The world of software development is exciting and fast-paced. But stepping into it for the first time as a graduate fresh out of varsity, you can easily get overwhelmed — maybe even completely burned out. Having spent the past 7 months figuring out the 1s and 0s of this world, I'd like to share some tips to make this crazy ride a bit smoother.
My Journey: Implementing caching on our repository methods
It was a fine Monday morning and I had just finished a complex ticket. Feeling like I could do anything, I decided my next big task to be the implementation of caching on some of our project's repository methods so that we didn't have to waste precious computation time getting stuff from the database. I would get us "all dem performance gains" before our go-live deadline a short 2 weeks away.
I was going to research caching with Spring Boot- a framework that helps you write java backend applications. Like Dorothy from the Wizard of Oz I was ready to make my way down the Yellow Brick Road, just that I wouldn't meet scarecrows or cowardly lions along the way, but all manners of interesting technologies. I had a plan and a lot of enthusiasm - and that's all I really needed, right? Well, almost.
To implement caching I had to follow a number of steps:
- Learn how caching works in Spring-boot
- Test out caching on a new tiny test project
- Implement caching in our current project
Testing my first application
'Cache abstraction'. The 'cache manager'. 'Concurrent hashmaps'. I heard about all these Spring-boot concepts for the first time but I felt armed with at least a basic understanding of what I needed to do: Use the annotations provided by the Cache Abstraction to tell my application which methods to cache and use the cache manager to confirm if the cache had been populated. This seemed simple enough. That's why I decided it was time for my first test application. I created a:
- Test Controller to make API calls to, and a
- Puppies Repository - a mechanism that usually implements storage, retrieval and search behaviour with a method returning the test response, "All doggos are good boys."
I added a time delay to simulate a slow service and cached the response. A method that initially took 3 seconds to run now sprinted to completion in about 23 milliseconds. I was ecstatic! Coded, it looked like this:
@Cacheable("dogs")
public String getPuppies() {
try { \
long time = 3000L; \
Thread.sleep(time); \
} catch (InterruptedException e) { \
throw new IllegalStateException(e); \
}
return "All doggos are good boys";
}
Implementing caching in our existing repositories
My next challenge was implementing caching for one of the methods in our existing repositories. No puppies and doggos here. This was a complex implementation with many layers, which included:
- Controllers that mapped an API endpoint to a piece of code,
- Services designed around business logic, which also made use of the repositories,
- Repositories implementing how we talk to our MongoDB (a document based Database),
- Custom repositories implementing auxiliary functionality.
I followed the steps I used for my test application and ran my service, trying to contain my excitement to see how much faster the response would be.
"Exception Occurred: Your code did not compile." What? How? Why?
I carefully removed the code I had added for caching and, suddenly, no more exception. Everything worked. But this exception seemed to have nothing to do with caching. That's when my journey through debugging-hell began, which brings me to tip number one:
Tip 1: Learn debugging to find and correct issues quickly
One thing that wasn't given enough attention on campus, at least in my experience, was the art of debugging. To me, debugging meant taking a stab at code in pitch-black darkness while wearing two blindfolds and hoping to find your target.

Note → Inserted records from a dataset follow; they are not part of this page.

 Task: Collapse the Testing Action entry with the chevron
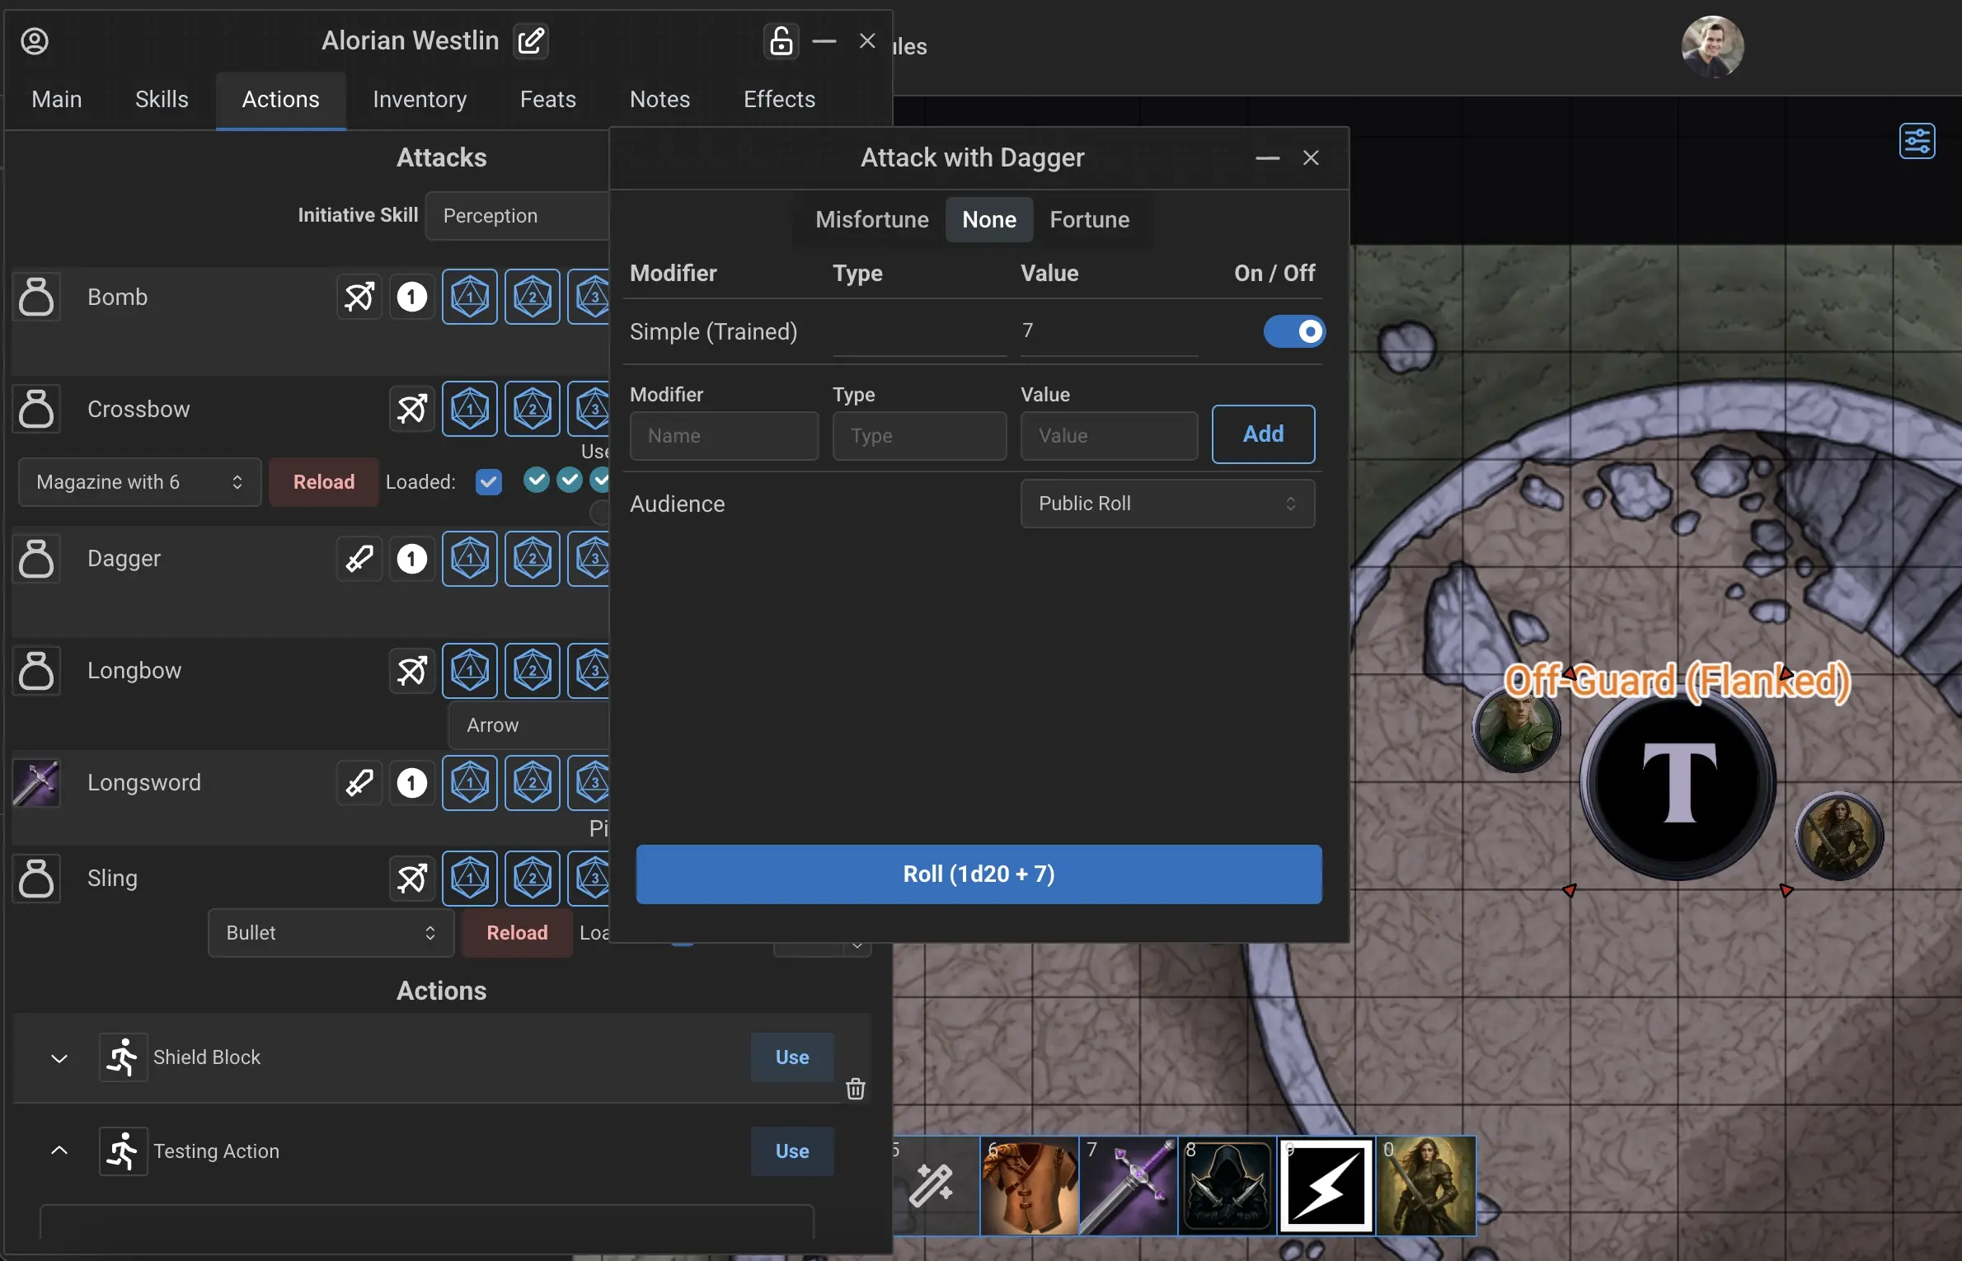tap(58, 1151)
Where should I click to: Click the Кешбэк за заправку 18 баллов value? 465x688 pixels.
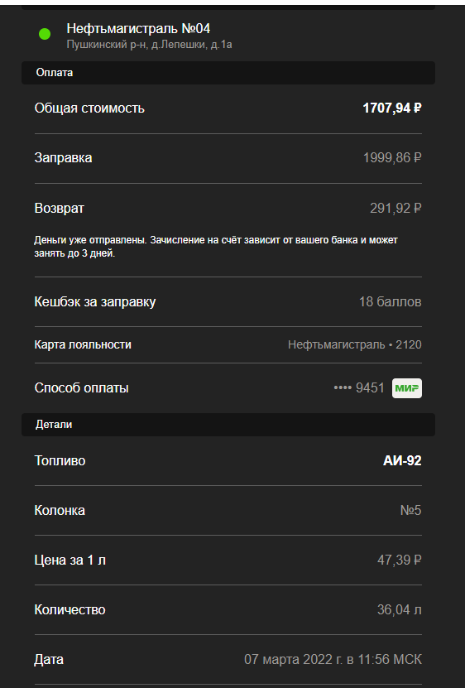coord(390,302)
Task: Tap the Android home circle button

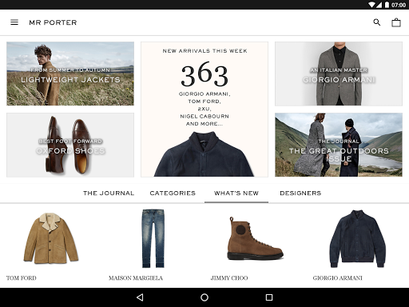Action: coord(205,297)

Debugging is not about randomly tweaking knobs, but rather following the code's execution process, identifying the root of the problem and looking at the bigger picture. Here are some blog posts that helped me understand debugging better:
I now ask myself three questions when debugging:
- "Why and how did this inconsistency/fault appear?"
- "How can I mend it so that it will not occur again?"
- "Will the fix that I'm applying have any side effects?"
All of these help me leave the code in a better state than I have found it.
Your Integrated Development Environment and your browser provide several tools. Find them, understand them, and they'll improve your coding time by over 9,000!
Tip 2: Ask for help. A lot.
My debugging efforts led me to the actual problem: We had certain methods in our repositories that did not belong there and caused the application to crash on run time, but only when caching was involved. That's why no one had really noticed this issue before. -lucky me!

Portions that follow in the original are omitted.